* TO-DO LIST *
[1] Reproduce the stretch from "Armed with an" through "a OneDrive instance." in the Azure penetration testing post, word for word.
[2] Pick up the Azure penetration testing post at the point where it stops and keep writing it.

* PROVIDED PASSAGE *
+++
Since Russia’s invasion of Ukraine, companies based in the United States have been on alert for potential cyberattacks on IT infrastructure. Multi-Factor Authentication (MFA) has been one of the most recommended settings for organizations to turn on. Recently, the White House issued a FACT SHEET on how organizations can protect themselves against potential cyberattacks from Russia, and MFA is at the top of that list.
At TrustedSec, I am on the Cloud Force team where I specialize in Azure penetration testing. In this blog post, I’ll go into detail about common ways that a penetration tester can gain access to an Azure tenant, including how we bypass MFA and Conditional Access policies. I will also describe how organizations can protect themselves through proper MFA implementation in Azure.
Open-Source Intelligence (OSINT) Gathering
Azure penetration testing begins with end-user enumeration. We use OSINT techniques to enumerate valid users. Some of those techniques include searching for employee information on social media sites such as LinkedIn or through data breach services such as DeHashed.
Armed with an email address gathered during the OSINT phase, we need to make sure that users are valid in the Azure tenant. I prefer to enumerate valid users without generating logs, if possible, before starting password spraying attacks and generating failed logins to an Azure tenant.
Tactic 1: Passive Enumeration Reconnaissance
Using a publicly available tool called TREVORspray, there is a submodule called RECON that I can use to perform some initial reconnaissance about the tenant I’m targeting. For this example, I am targeting my lab tenant and checking for the existence of a OneDrive instance.
+++
* SUPPLIED MATERIAL *
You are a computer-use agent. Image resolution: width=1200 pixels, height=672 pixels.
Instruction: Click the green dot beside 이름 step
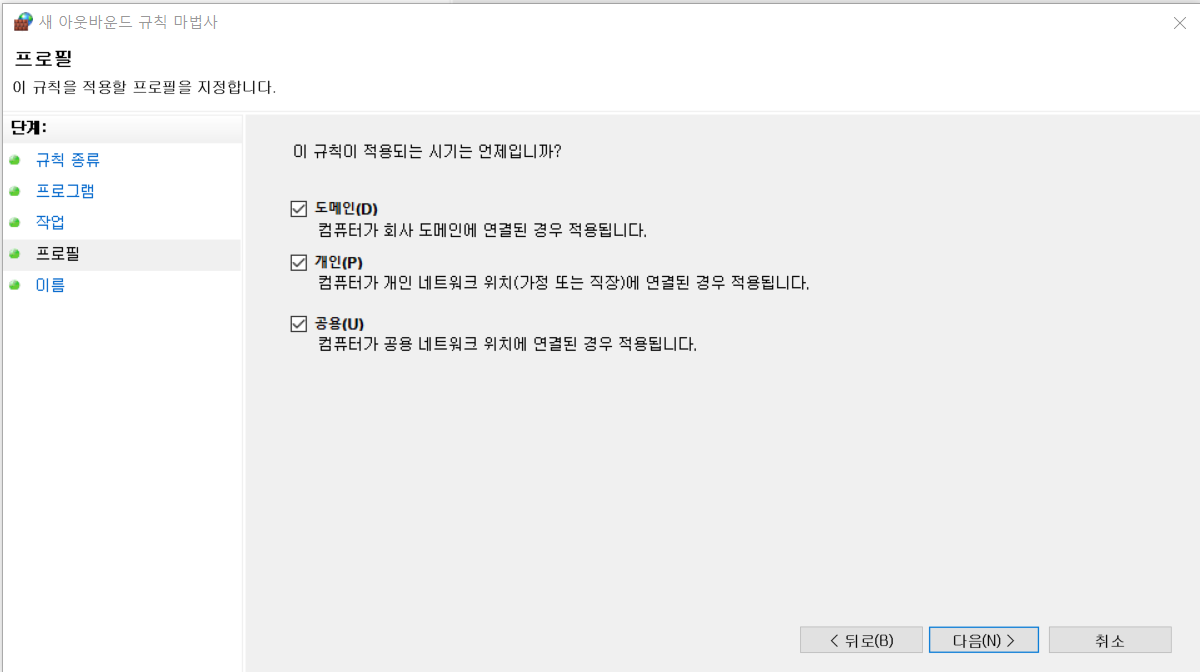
+++
* RESPONSES FOR EACH TASK *
[1]
Armed with an email address gathered during the OSINT phase, we need to make sure that users are valid in the Azure tenant. I prefer to enumerate valid users without generating logs, if possible, before starting password spraying attacks and generating failed logins to an Azure tenant.
Tactic 1: Passive Enumeration Reconnaissance
Using a publicly available tool called TREVORspray, there is a submodule called RECON that I can use to perform some initial reconnaissance about the tenant I’m targeting. For this example, I am targeting my lab tenant and checking for the existence of a OneDrive instance.

[2]
Now that I’ve confirmed that a valid OneDrive instance for the tenant exists, I will start enumerating users with onedrive_user_enum written by our very own @nyxgeek.
Tactic 2: Password Spraying User Accounts
There are two publicly available tools that can be used for password sprays with Azure accounts. On Linux OS, o365enum can be used, and on Windows devices, MSOLSpray can be used. Both tools support FireProx, which can be used to mask your IPv4 address during password spraying. FireProx rotates the IP address during the password spray so that Azure Active Directory smart lockout is not triggered. This is a very common password spraying method that I use when starting a Cloud Penetration Test, and this attack usually goes by month or season first. It’s common (unfortunately) that this effort results in a valid password for a username.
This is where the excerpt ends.